Pour l'heure, des photos de débris repérés (notamment les 2 moteurs, une partie de la voilure et les trains d'atterrissage) par un robot sous-marin lors de la 4e phase de recherches en mer depuis l'accident samedi soir, vers minuit heure de Paris, par 3.900 mètres de fond, ont été montrées lundi lors d'une conférence de presse du Bureau d'enquêtes et d'analyses (BEA). Cet organisme de l'aéronautique civile enquêtant sur l'accident n'a en revanche pas montré de clichés des corps. "Près de deux ans après l'accident, un espoir arrive pour essayer de la comprendre", a dit Jean-Paul Troadec, directeur du BEA, rappelant toutefois que pour l'heure les boîtes noires n'ont pas été repérées.

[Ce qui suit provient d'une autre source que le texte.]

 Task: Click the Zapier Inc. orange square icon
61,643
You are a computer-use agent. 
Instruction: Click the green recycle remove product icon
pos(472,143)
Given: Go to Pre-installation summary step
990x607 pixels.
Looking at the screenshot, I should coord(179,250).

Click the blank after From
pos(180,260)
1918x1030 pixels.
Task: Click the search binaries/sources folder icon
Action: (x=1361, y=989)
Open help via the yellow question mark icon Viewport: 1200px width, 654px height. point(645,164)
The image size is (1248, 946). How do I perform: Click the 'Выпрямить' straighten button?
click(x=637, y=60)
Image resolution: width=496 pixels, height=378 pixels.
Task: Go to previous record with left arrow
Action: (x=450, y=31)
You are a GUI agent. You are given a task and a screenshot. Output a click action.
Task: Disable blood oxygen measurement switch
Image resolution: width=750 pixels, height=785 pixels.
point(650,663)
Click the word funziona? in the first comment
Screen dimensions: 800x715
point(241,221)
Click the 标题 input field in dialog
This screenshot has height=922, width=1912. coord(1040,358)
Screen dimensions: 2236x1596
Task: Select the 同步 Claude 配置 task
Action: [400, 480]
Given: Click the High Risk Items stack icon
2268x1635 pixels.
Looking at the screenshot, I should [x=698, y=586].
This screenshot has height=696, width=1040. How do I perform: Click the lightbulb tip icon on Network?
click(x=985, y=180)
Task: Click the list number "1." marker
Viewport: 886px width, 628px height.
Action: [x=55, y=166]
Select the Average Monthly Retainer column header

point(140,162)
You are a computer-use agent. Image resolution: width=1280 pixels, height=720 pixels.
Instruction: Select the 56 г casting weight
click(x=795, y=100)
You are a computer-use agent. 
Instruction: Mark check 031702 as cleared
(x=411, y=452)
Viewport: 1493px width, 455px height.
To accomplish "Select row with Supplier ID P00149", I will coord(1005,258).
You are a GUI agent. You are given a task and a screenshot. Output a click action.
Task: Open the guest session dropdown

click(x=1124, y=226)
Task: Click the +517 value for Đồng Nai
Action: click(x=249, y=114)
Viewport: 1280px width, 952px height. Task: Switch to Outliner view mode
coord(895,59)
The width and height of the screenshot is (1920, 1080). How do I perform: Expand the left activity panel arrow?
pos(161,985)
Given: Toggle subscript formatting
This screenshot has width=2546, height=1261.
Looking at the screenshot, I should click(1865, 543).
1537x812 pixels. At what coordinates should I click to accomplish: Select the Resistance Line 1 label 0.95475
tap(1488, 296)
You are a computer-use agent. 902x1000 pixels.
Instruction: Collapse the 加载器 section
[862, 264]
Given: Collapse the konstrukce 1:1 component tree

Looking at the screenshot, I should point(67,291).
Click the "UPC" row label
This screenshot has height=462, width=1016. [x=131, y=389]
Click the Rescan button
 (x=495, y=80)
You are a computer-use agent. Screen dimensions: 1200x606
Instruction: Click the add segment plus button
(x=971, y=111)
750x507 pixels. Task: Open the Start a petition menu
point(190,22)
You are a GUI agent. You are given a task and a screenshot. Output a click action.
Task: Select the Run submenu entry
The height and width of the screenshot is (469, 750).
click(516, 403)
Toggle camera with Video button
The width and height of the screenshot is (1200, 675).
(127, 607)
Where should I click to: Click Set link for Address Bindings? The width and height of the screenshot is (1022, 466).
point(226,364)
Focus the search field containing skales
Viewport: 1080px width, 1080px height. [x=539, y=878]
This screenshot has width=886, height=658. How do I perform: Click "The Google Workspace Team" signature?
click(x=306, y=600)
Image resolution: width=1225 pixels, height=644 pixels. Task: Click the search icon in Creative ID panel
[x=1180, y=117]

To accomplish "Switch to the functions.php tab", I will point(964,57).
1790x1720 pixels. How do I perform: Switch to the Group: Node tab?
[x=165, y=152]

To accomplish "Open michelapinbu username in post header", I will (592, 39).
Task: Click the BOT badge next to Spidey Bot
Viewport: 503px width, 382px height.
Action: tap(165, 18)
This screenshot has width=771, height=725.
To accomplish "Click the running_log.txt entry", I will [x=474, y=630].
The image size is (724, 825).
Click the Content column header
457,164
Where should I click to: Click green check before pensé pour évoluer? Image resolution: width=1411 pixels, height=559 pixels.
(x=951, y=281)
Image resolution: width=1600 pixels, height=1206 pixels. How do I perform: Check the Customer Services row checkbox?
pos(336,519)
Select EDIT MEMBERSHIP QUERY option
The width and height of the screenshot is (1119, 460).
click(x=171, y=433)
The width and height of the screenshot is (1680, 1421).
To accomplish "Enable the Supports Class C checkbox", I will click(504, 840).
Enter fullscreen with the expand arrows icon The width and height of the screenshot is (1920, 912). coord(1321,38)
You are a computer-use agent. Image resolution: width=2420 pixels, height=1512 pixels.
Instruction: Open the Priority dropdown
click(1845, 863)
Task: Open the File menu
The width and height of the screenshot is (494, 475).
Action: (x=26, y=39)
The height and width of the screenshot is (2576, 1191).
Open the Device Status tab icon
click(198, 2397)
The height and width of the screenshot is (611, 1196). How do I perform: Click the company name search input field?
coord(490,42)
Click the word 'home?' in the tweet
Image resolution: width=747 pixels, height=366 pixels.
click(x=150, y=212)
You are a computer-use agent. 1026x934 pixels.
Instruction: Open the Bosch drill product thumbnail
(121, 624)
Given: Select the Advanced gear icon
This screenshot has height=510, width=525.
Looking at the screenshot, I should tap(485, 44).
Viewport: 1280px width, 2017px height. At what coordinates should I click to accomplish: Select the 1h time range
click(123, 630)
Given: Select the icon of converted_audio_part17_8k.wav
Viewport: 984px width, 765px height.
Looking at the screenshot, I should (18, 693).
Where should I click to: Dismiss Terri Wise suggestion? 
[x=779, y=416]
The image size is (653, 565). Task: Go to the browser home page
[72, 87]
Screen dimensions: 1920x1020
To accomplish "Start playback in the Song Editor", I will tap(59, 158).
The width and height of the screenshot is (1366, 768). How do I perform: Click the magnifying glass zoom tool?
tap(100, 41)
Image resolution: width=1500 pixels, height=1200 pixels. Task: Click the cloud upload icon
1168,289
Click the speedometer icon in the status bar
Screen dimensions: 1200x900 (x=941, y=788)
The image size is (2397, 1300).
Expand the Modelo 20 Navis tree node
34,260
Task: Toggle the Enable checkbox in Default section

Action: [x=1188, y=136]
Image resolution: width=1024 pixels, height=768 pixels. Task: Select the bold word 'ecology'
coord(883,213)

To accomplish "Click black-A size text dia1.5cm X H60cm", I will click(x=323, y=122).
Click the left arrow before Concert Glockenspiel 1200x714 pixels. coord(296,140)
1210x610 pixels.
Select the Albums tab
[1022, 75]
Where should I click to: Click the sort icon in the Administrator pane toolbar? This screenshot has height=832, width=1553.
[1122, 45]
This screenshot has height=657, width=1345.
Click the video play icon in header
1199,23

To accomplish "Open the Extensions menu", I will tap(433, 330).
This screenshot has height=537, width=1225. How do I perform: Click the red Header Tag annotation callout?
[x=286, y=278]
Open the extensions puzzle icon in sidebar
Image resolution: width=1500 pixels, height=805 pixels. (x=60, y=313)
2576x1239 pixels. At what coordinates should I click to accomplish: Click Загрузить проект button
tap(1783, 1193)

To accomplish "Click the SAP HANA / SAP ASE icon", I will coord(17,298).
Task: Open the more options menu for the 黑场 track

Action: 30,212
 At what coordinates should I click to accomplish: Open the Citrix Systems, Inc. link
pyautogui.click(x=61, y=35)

Le repêchage des corps, un problème "épineux"
"Trouver, c'est une forme de choc, un moment très important pour tous, pour le deuil, pour la recherche de la vérité, pour la recherche d'une sécurité toujours meilleure dans le domaine aéronautique", a commenté Nathalie Kosciusko-Morizet. On voit notamment sur les photos des moteurs et le train d'atterrissage, des morceaux de voilure et de carlingue posés sur un fond marin plat, une "plaine abyssale" située au nord de la dernière position connue du vol.
Les autorités restent discrètes sur les corps. "Ces corps seront remontés et seront identifiés", a seulement dit la ministre. Cela pose un problème "épineux", a de son côté estimé l'association française Entraide et Solidarité AF447. "Il y a un aspect traumatisant. Cela pose des problèmes d'identification. On ne sait pas dans quel état ils sont", a déclaré à l'AFP Robert Soulas, vice-président de l'association des familles de victimes. "Cela risque de susciter un débat entre les familles qui voudront laisser les corps au fond de l'Atlantique et celles qui voudront les remonter à la surface", a-t-il ajouté, alors que seule une cinquantaine de corps avait été repêchée quelques jours après l'accident. L'Association brésilienne des victimes de l'Airbus A330 d'Air France a quant à elle déclaré qu'il était "très encourageant" d'avoir retrouvé des corps. "Nous allons enfin pouvoir les enterrer."
Un problème des sondes de mesure de vitesse de type Pitot, fabriquées par Thales, qui équipaient les A330 et A340, a été avancé comme une cause possible du crash. Ces petits tubes placés à l'avant de l'appareil givraient à haute altitude. Le BEA pense cependant que cette défaillance, si elle est confirmée, ne suffit pas à expliquer l'accident. La réponse au mystère de cette catastrophe comporte des enjeux judiciaires et industriels. Le constructeur Airbus et la compagnie Air France ont été mis en examen mi-mars pour "homicides involontaires" par un juge d'instruction de Paris.